Auction of the Week: Robert Colescott Masterpiece Hits the Block for $3.5 Million During Armory Week
Titled 1919, the work came straight from the family and was sold to a leading American private collection
A masterpiece by American artist Robert Colescott sold for $3.5 million at Bonhams in New York during Armory Week. The monumental painting, titled 1919 and created in 1980, came straight to market from the family in a single lot sale. The sale took place last week while collectors from around the world bid in the room and over the phone, kicking off an exciting fall auction season.

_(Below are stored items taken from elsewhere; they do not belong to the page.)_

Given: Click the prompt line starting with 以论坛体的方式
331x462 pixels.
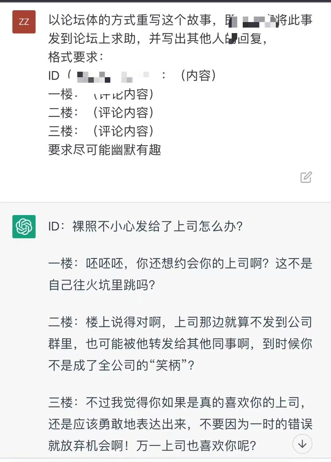Looking at the screenshot, I should click(x=135, y=20).
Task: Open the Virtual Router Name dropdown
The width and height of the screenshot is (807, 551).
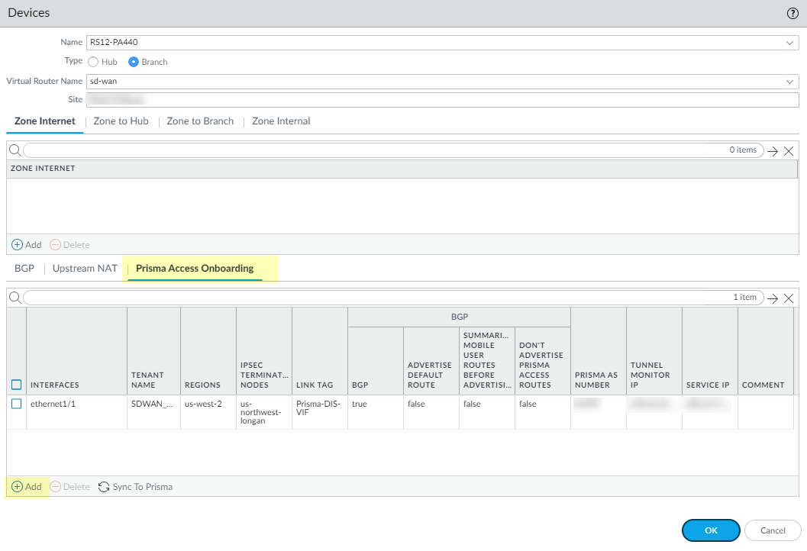Action: [790, 81]

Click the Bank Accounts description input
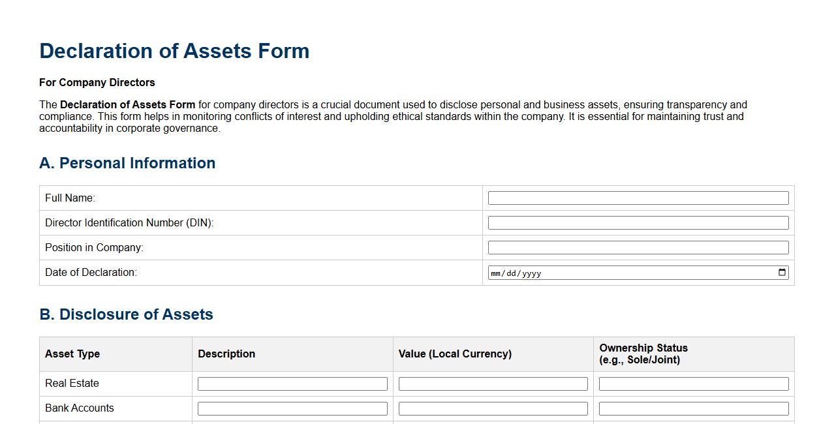[x=292, y=408]
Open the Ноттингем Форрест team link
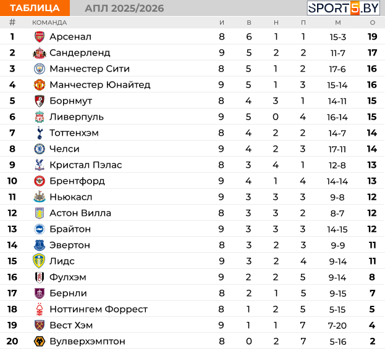Screen dimensions: 385x349 coord(98,309)
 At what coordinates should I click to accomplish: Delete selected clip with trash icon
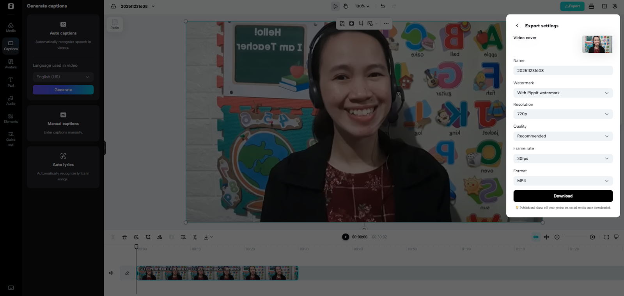click(124, 237)
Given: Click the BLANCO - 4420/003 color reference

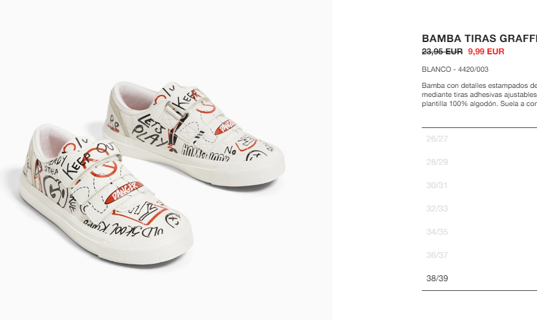Looking at the screenshot, I should pyautogui.click(x=455, y=69).
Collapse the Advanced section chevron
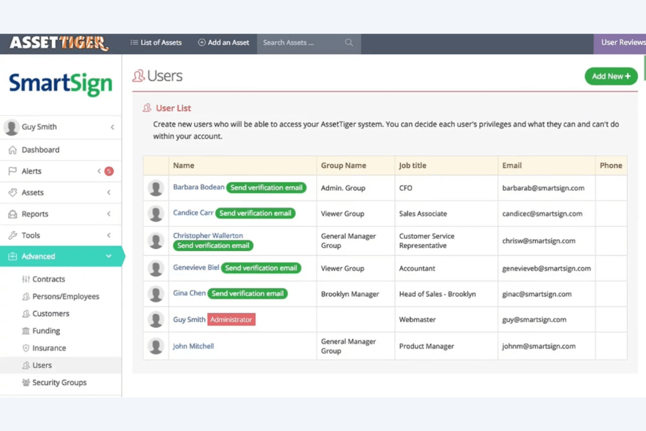646x431 pixels. (x=109, y=256)
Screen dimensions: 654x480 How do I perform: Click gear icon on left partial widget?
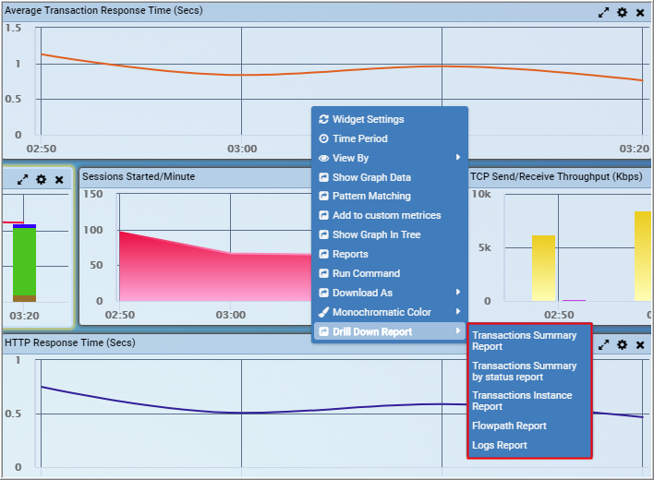point(41,179)
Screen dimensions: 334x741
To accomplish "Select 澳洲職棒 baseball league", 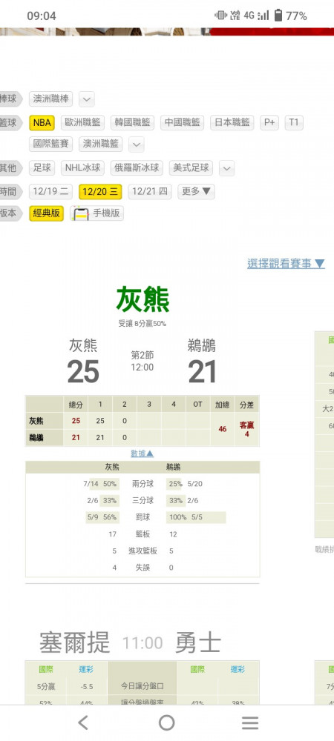I will coord(50,99).
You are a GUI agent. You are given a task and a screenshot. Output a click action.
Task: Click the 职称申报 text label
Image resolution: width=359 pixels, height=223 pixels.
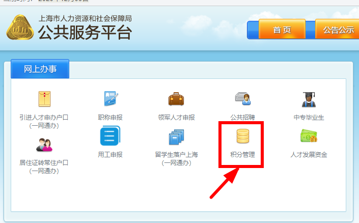[x=111, y=118]
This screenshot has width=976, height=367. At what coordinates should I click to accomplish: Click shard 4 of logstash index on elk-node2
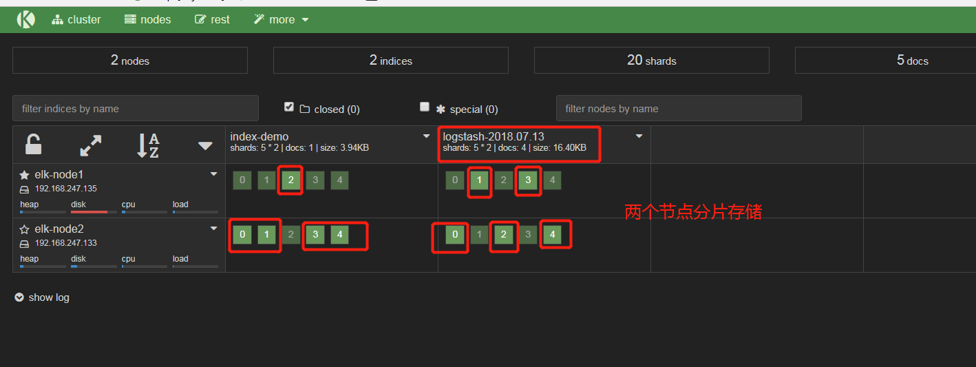click(x=552, y=235)
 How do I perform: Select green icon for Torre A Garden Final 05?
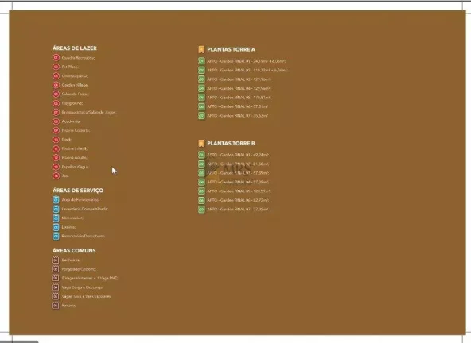coord(201,98)
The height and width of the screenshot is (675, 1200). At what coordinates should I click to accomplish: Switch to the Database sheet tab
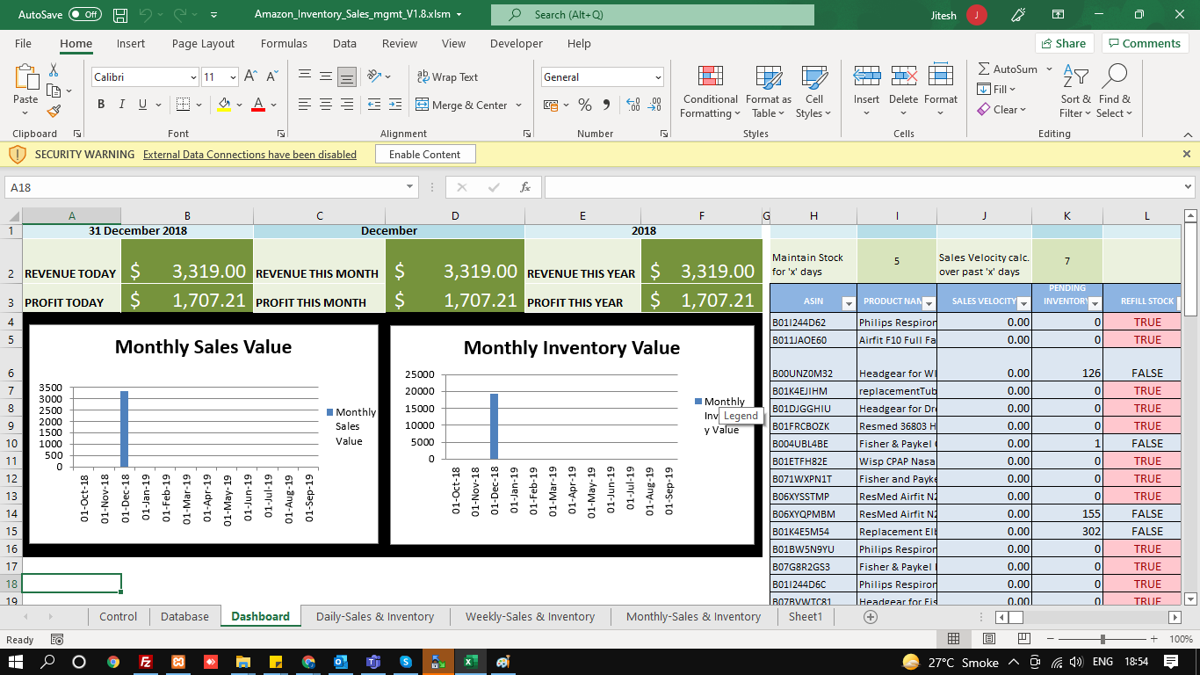(184, 617)
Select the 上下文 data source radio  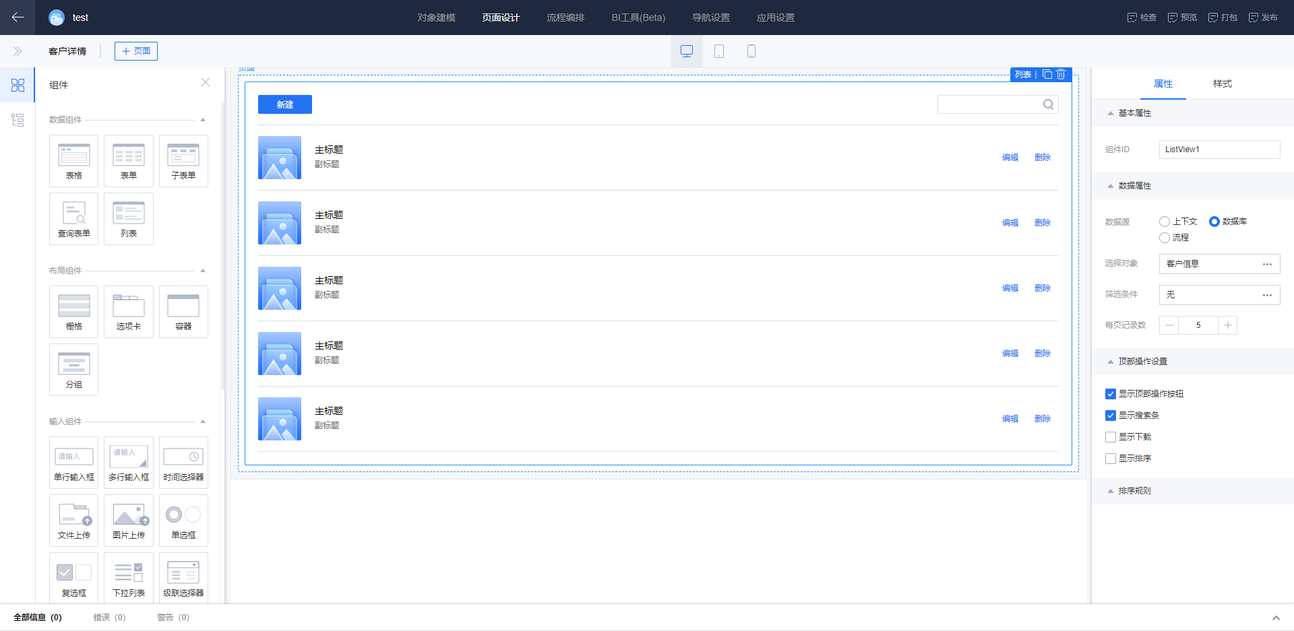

Alia Dahl, Managing Director of Jeffrey Deitch, ultimately won the painting for a leading American private collection. “This magnificent work will join one of the most robust collections in the nation, with a number of institutional-level works. The collector is beyond thrilled,” commented Dahl. Rendered in his signature bold color palette, the piece is a poignant self-portrait, revealing Colescott’s lifelong exploration of America’s racial history. Regarded as perhaps his most important work, it nods to the heritage of generations of Americans who challenged the social iniquity of their day.
“Addressing the raw truths of history, Colescott’s 1919 is an undeniable masterpiece, and we have been blown away by its world-wide transcendence,” commented Ralph Taylor, Bonhams Global Head of Post-War and Contemporary Art. “We are thrilled to continue to celebrate the genius of Robert Colescott.
1919 first went on view as part of the retrospective “Art and Race Matters: The Career of Robert Colescott,” which was organized by the Contemporary Arts Center Cincinnati in 2019, before traveling to Portland, Sarasota, Chicago, and finally the New Museum in New York in 2022.
The auction follows the $4.5 million sale of Colescott’s Miss Liberty (1980) in February, which was acquired by the Art Bridges foundation. Coinciding with the single-lot sale of 1919, Bonhams presented the special exhibition “Spirit of Mine: Art, Identity and Postmodernism.” The show championed artists whose work has been historically overlooked because of their gender, race, and sexuality. Along with 1919, there were other rare works by Colescott on view directly from the family, as well as pieces by Wifredo Lam, Martin Wong, Perle Fine, Mercedes Matter, and Norman Lewis.
“Our father was devoted to his art and would be thrilled with the global recognition he’s receiving today,” said Colescott’s sons Alex and Cooper Colescott, who manage their father’s estate. “He admired the artists whose masterpieces graced the walls of renowned museums, and he would be honored knowing he is recognized as one of the great masters of his time. Despite all hurdles and adversities, he achieved greatness in his lifetime and his legacy lives on.”